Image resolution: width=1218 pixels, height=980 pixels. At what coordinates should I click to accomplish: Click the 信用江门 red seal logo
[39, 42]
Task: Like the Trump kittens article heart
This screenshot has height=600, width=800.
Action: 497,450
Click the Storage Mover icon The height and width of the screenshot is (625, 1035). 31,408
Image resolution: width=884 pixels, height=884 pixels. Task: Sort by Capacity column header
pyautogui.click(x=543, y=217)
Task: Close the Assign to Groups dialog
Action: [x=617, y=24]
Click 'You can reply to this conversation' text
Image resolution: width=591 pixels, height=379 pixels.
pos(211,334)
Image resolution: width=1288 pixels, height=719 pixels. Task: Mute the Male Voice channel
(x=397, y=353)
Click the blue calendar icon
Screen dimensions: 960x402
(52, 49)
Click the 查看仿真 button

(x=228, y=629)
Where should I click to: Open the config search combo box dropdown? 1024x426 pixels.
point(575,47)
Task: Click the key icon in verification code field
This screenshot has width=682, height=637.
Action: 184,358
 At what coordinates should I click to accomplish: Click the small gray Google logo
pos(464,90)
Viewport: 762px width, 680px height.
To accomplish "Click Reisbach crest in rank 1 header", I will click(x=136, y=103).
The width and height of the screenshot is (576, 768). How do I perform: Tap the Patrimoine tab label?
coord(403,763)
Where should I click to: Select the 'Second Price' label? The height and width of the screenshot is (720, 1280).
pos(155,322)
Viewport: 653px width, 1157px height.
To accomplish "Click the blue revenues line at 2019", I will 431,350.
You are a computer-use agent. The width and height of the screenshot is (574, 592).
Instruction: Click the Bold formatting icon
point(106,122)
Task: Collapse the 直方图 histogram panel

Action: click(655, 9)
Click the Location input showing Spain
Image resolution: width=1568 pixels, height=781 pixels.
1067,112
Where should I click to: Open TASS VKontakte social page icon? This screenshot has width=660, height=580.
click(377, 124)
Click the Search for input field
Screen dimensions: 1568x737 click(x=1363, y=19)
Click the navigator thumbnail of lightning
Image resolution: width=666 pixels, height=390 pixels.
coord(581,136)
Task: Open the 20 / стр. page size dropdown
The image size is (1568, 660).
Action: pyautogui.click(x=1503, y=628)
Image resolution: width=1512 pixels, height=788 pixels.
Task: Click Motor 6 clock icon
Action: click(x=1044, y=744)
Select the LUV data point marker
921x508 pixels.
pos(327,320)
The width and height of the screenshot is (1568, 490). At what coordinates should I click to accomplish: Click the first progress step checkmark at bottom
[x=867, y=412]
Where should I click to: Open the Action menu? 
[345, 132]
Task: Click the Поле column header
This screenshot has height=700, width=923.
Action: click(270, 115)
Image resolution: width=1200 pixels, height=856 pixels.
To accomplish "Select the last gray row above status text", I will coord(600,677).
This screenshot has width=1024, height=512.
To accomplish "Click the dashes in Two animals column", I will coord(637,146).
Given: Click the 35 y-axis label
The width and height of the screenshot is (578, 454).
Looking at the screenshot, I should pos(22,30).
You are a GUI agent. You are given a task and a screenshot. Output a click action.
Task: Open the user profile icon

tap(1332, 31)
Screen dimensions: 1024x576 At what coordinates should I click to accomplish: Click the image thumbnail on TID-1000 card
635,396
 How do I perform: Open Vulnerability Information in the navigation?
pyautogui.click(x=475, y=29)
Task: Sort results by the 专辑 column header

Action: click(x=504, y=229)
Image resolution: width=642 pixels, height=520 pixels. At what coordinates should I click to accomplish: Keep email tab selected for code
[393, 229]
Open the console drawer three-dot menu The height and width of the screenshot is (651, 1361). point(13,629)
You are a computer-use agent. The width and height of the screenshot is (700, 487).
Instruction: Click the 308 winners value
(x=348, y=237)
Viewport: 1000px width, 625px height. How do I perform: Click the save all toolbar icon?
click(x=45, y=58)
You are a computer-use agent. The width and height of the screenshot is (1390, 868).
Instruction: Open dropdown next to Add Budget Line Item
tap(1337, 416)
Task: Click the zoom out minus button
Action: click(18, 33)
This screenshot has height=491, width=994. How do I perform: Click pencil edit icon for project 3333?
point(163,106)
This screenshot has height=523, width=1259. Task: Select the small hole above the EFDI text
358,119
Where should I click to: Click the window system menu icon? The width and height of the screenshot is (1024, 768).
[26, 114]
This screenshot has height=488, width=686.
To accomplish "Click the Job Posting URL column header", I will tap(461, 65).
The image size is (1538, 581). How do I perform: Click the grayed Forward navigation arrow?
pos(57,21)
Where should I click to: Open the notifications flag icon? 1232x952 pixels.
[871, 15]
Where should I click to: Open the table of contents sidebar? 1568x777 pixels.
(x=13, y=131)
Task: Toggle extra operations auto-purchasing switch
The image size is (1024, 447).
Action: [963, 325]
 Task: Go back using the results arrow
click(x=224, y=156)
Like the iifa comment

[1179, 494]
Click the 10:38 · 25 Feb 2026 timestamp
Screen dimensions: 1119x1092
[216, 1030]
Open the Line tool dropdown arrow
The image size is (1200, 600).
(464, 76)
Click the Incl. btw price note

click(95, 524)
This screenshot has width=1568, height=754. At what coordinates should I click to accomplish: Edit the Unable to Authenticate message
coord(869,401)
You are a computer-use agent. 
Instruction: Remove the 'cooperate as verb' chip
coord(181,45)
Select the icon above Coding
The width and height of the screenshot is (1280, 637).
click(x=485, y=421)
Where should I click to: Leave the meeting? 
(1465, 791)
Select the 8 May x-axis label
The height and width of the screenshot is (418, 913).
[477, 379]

**What you need to do**
What you return must match the records above exactly.

**Written response**
Image resolution: width=1218 pixels, height=980 pixels. At what coordinates should I click to accomplish: Click the 信用江门 red seal logo
[39, 42]
Task: Like the Trump kittens article heart
This screenshot has height=600, width=800.
Action: 497,450
Click the Storage Mover icon The height and width of the screenshot is (625, 1035). 31,408
Image resolution: width=884 pixels, height=884 pixels. Task: Sort by Capacity column header
pyautogui.click(x=543, y=217)
Task: Close the Assign to Groups dialog
Action: [x=617, y=24]
Click 'You can reply to this conversation' text
Image resolution: width=591 pixels, height=379 pixels.
pos(211,334)
Image resolution: width=1288 pixels, height=719 pixels. Task: Mute the Male Voice channel
(x=397, y=353)
Click the blue calendar icon
Screen dimensions: 960x402
(52, 49)
Click the 查看仿真 button

(x=228, y=629)
Where should I click to: Open the config search combo box dropdown? 1024x426 pixels.
point(575,47)
Task: Click the key icon in verification code field
This screenshot has width=682, height=637.
Action: 184,358
 At what coordinates should I click to accomplish: Click the small gray Google logo
pos(464,90)
Viewport: 762px width, 680px height.
To accomplish "Click Reisbach crest in rank 1 header", I will click(x=136, y=103).
The width and height of the screenshot is (576, 768). How do I perform: Tap the Patrimoine tab label?
coord(403,763)
Where should I click to: Select the 'Second Price' label? The height and width of the screenshot is (720, 1280).
pos(155,322)
Viewport: 653px width, 1157px height.
To accomplish "Click the blue revenues line at 2019", I will 431,350.
You are a computer-use agent. The width and height of the screenshot is (574, 592).
Instruction: Click the Bold formatting icon
point(106,122)
Task: Collapse the 直方图 histogram panel

Action: click(655, 9)
Click the Location input showing Spain
Image resolution: width=1568 pixels, height=781 pixels.
1067,112
Where should I click to: Open TASS VKontakte social page icon? This screenshot has width=660, height=580.
click(377, 124)
Click the Search for input field
Screen dimensions: 1568x737 click(x=1363, y=19)
Click the navigator thumbnail of lightning
Image resolution: width=666 pixels, height=390 pixels.
coord(581,136)
Task: Open the 20 / стр. page size dropdown
The image size is (1568, 660).
Action: pyautogui.click(x=1503, y=628)
Image resolution: width=1512 pixels, height=788 pixels.
Task: Click Motor 6 clock icon
Action: click(x=1044, y=744)
Select the LUV data point marker
921x508 pixels.
pos(327,320)
The width and height of the screenshot is (1568, 490). At what coordinates should I click to accomplish: Click the first progress step checkmark at bottom
[x=867, y=412]
Where should I click to: Open the Action menu? 
[345, 132]
Task: Click the Поле column header
This screenshot has height=700, width=923.
Action: click(270, 115)
Image resolution: width=1200 pixels, height=856 pixels.
To accomplish "Select the last gray row above status text", I will coord(600,677).
This screenshot has width=1024, height=512.
To accomplish "Click the dashes in Two animals column", I will coord(637,146).
Given: Click the 35 y-axis label
The width and height of the screenshot is (578, 454).
Looking at the screenshot, I should pos(22,30).
You are a GUI agent. You are given a task and a screenshot. Output a click action.
Task: Open the user profile icon

tap(1332, 31)
Screen dimensions: 1024x576 At what coordinates should I click to accomplish: Click the image thumbnail on TID-1000 card
635,396
 How do I perform: Open Vulnerability Information in the navigation?
pyautogui.click(x=475, y=29)
Task: Sort results by the 专辑 column header

Action: click(x=504, y=229)
Image resolution: width=642 pixels, height=520 pixels. At what coordinates should I click to accomplish: Keep email tab selected for code
[393, 229]
Open the console drawer three-dot menu The height and width of the screenshot is (651, 1361). point(13,629)
You are a computer-use agent. The width and height of the screenshot is (700, 487).
Instruction: Click the 308 winners value
(x=348, y=237)
Viewport: 1000px width, 625px height. How do I perform: Click the save all toolbar icon?
click(x=45, y=58)
You are a computer-use agent. The width and height of the screenshot is (1390, 868).
Instruction: Open dropdown next to Add Budget Line Item
tap(1337, 416)
Task: Click the zoom out minus button
Action: click(18, 33)
This screenshot has height=491, width=994. How do I perform: Click pencil edit icon for project 3333?
point(163,106)
This screenshot has height=523, width=1259. Task: Select the small hole above the EFDI text
358,119
Where should I click to: Click the window system menu icon? The width and height of the screenshot is (1024, 768).
[26, 114]
This screenshot has height=488, width=686.
To accomplish "Click the Job Posting URL column header", I will tap(461, 65).
The image size is (1538, 581). How do I perform: Click the grayed Forward navigation arrow?
pos(57,21)
Where should I click to: Open the notifications flag icon? 1232x952 pixels.
[871, 15]
Where should I click to: Open the table of contents sidebar? 1568x777 pixels.
(x=13, y=131)
Task: Toggle extra operations auto-purchasing switch
The image size is (1024, 447).
Action: [963, 325]
 Task: Go back using the results arrow
click(x=224, y=156)
Like the iifa comment

[1179, 494]
Click the 10:38 · 25 Feb 2026 timestamp
Screen dimensions: 1119x1092
[216, 1030]
Open the Line tool dropdown arrow
The image size is (1200, 600).
(464, 76)
Click the Incl. btw price note

click(95, 524)
This screenshot has width=1568, height=754. At what coordinates should I click to accomplish: Edit the Unable to Authenticate message
coord(869,401)
You are a computer-use agent. 
Instruction: Remove the 'cooperate as verb' chip
coord(181,45)
Select the icon above Coding
The width and height of the screenshot is (1280, 637).
click(x=485, y=421)
Where should I click to: Leave the meeting? 
(1465, 791)
Select the 8 May x-axis label
The height and width of the screenshot is (418, 913).
[477, 379]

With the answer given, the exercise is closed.